··· DATA SHOWN
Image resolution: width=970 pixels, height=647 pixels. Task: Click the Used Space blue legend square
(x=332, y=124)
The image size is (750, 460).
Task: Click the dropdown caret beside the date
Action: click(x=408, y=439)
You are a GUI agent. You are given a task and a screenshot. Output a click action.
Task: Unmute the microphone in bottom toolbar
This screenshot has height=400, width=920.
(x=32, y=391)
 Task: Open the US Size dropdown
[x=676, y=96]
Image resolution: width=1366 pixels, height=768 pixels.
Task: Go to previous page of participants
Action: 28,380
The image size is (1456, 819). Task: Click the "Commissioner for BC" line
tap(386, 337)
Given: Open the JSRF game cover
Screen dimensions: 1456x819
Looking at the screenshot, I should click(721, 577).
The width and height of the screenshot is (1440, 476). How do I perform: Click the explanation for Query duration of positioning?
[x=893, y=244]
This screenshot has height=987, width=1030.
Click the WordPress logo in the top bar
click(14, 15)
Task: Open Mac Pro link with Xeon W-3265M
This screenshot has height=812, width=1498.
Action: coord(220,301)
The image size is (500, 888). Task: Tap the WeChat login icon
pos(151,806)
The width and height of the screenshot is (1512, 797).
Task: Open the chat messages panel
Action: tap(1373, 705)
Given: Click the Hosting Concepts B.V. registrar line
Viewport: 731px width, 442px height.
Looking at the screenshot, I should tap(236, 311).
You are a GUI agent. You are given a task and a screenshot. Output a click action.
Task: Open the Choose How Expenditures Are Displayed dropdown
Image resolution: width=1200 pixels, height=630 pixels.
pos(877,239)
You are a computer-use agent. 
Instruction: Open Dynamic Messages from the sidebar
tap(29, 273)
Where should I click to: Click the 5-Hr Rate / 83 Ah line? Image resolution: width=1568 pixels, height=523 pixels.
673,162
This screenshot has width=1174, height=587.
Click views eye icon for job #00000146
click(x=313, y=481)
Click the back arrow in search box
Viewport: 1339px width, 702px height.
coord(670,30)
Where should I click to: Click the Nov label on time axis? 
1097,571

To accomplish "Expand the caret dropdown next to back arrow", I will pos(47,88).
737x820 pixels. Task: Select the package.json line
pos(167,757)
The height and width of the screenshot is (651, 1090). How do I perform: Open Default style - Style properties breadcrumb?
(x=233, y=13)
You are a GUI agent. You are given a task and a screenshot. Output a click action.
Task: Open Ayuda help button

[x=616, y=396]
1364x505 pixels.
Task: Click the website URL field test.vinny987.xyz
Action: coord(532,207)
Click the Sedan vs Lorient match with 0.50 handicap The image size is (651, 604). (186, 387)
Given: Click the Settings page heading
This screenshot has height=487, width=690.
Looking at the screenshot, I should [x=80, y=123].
······
(YOUR GOAL): Please filter the data down to the lines containing the word "back".

(RESPONSE TO THE EXERCISE):
Click the back arrow in search box
To accomplish "Expand the caret dropdown next to back arrow", I will pos(47,88).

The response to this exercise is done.